__Short problem__
Reproduce every one of the following entries verbatim, leaving each line unchanged.

>> begin Supplied entries

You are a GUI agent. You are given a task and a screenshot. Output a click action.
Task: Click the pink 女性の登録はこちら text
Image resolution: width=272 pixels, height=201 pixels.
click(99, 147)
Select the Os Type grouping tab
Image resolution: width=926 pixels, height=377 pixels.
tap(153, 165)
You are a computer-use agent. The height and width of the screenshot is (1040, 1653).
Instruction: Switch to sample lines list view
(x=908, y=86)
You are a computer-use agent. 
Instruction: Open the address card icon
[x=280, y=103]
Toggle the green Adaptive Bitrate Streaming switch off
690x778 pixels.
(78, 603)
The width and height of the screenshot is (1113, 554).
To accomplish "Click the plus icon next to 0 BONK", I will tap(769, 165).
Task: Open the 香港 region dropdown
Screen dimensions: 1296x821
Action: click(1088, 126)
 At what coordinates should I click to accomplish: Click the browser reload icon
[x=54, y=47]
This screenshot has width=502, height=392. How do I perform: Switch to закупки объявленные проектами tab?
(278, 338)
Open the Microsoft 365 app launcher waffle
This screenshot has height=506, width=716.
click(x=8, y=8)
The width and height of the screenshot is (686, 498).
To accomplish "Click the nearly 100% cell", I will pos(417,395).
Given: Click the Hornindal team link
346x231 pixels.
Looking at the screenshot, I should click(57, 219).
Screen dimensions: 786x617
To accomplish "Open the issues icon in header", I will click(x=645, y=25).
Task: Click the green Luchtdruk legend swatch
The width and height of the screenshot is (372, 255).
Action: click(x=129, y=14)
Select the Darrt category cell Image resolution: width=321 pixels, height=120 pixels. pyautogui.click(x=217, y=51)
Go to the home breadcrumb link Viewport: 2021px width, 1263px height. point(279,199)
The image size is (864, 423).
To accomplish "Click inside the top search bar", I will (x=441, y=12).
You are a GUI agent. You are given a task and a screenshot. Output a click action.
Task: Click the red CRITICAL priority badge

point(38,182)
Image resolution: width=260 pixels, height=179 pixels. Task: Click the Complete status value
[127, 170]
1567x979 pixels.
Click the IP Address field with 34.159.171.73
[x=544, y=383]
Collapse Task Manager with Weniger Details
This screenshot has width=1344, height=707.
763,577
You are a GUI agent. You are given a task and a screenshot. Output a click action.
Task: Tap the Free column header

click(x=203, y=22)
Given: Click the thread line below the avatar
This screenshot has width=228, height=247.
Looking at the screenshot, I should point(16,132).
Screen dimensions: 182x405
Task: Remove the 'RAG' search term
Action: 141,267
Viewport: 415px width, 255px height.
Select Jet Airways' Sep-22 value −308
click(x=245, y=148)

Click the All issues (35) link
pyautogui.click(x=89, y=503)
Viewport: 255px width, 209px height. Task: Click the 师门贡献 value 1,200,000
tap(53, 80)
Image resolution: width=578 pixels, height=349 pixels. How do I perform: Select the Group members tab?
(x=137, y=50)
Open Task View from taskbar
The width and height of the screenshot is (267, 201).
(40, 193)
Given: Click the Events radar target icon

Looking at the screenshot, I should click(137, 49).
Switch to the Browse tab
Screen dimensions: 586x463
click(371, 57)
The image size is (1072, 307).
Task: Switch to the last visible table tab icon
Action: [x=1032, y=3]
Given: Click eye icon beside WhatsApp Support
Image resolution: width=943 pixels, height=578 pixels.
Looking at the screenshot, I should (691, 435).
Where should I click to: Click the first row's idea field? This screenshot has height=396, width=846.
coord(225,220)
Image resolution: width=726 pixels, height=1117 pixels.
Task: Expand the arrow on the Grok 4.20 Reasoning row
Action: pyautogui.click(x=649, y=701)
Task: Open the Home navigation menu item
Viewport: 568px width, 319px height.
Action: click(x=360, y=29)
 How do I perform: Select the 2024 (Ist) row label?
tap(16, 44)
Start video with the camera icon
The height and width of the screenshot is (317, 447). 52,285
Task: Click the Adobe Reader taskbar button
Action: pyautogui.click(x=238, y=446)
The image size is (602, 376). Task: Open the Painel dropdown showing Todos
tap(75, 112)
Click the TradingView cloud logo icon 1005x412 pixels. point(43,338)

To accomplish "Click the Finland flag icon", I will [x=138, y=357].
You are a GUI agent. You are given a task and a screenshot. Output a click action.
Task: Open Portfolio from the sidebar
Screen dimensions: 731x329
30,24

>> end Supplied entries

__Result for this task__
You are a GUI agent. You are given a task and a screenshot. Output a click action.
Task: Click the pink 女性の登録はこちら text
Image resolution: width=272 pixels, height=201 pixels.
click(99, 147)
Select the Os Type grouping tab
Image resolution: width=926 pixels, height=377 pixels.
tap(153, 165)
You are a computer-use agent. The height and width of the screenshot is (1040, 1653).
Instruction: Switch to sample lines list view
(x=908, y=86)
You are a computer-use agent. 
Instruction: Open the address card icon
[x=280, y=103]
Toggle the green Adaptive Bitrate Streaming switch off
690x778 pixels.
(78, 603)
The width and height of the screenshot is (1113, 554).
To accomplish "Click the plus icon next to 0 BONK", I will tap(769, 165).
Task: Open the 香港 region dropdown
Screen dimensions: 1296x821
Action: click(1088, 126)
 At what coordinates should I click to accomplish: Click the browser reload icon
[x=54, y=47]
This screenshot has width=502, height=392. How do I perform: Switch to закупки объявленные проектами tab?
(278, 338)
Open the Microsoft 365 app launcher waffle
This screenshot has height=506, width=716.
click(x=8, y=8)
The width and height of the screenshot is (686, 498).
To accomplish "Click the nearly 100% cell", I will pos(417,395).
Given: Click the Hornindal team link
346x231 pixels.
Looking at the screenshot, I should click(57, 219).
Screen dimensions: 786x617
To accomplish "Open the issues icon in header", I will click(x=645, y=25).
Task: Click the green Luchtdruk legend swatch
The width and height of the screenshot is (372, 255).
Action: click(x=129, y=14)
Select the Darrt category cell Image resolution: width=321 pixels, height=120 pixels. pyautogui.click(x=217, y=51)
Go to the home breadcrumb link Viewport: 2021px width, 1263px height. point(279,199)
The image size is (864, 423).
To accomplish "Click inside the top search bar", I will (x=441, y=12).
You are a GUI agent. You are given a task and a screenshot. Output a click action.
Task: Click the red CRITICAL priority badge

point(38,182)
Image resolution: width=260 pixels, height=179 pixels. Task: Click the Complete status value
[127, 170]
1567x979 pixels.
Click the IP Address field with 34.159.171.73
[x=544, y=383]
Collapse Task Manager with Weniger Details
This screenshot has width=1344, height=707.
763,577
You are a GUI agent. You are given a task and a screenshot. Output a click action.
Task: Tap the Free column header

click(x=203, y=22)
Given: Click the thread line below the avatar
This screenshot has width=228, height=247.
Looking at the screenshot, I should point(16,132).
Screen dimensions: 182x405
Task: Remove the 'RAG' search term
Action: 141,267
Viewport: 415px width, 255px height.
Select Jet Airways' Sep-22 value −308
click(x=245, y=148)

Click the All issues (35) link
pyautogui.click(x=89, y=503)
Viewport: 255px width, 209px height. Task: Click the 师门贡献 value 1,200,000
tap(53, 80)
Image resolution: width=578 pixels, height=349 pixels. How do I perform: Select the Group members tab?
(x=137, y=50)
Open Task View from taskbar
The width and height of the screenshot is (267, 201).
(40, 193)
Given: Click the Events radar target icon

Looking at the screenshot, I should click(137, 49).
Switch to the Browse tab
Screen dimensions: 586x463
click(371, 57)
The image size is (1072, 307).
Task: Switch to the last visible table tab icon
Action: [x=1032, y=3]
Given: Click eye icon beside WhatsApp Support
Image resolution: width=943 pixels, height=578 pixels.
Looking at the screenshot, I should (691, 435).
Where should I click to: Click the first row's idea field? This screenshot has height=396, width=846.
coord(225,220)
Image resolution: width=726 pixels, height=1117 pixels.
Task: Expand the arrow on the Grok 4.20 Reasoning row
Action: pyautogui.click(x=649, y=701)
Task: Open the Home navigation menu item
Viewport: 568px width, 319px height.
Action: click(x=360, y=29)
 How do I perform: Select the 2024 (Ist) row label?
tap(16, 44)
Start video with the camera icon
The height and width of the screenshot is (317, 447). 52,285
Task: Click the Adobe Reader taskbar button
Action: pyautogui.click(x=238, y=446)
The image size is (602, 376). Task: Open the Painel dropdown showing Todos
tap(75, 112)
Click the TradingView cloud logo icon 1005x412 pixels. point(43,338)

To accomplish "Click the Finland flag icon", I will [x=138, y=357].
You are a GUI agent. You are given a task and a screenshot. Output a click action.
Task: Open Portfolio from the sidebar
Screen dimensions: 731x329
30,24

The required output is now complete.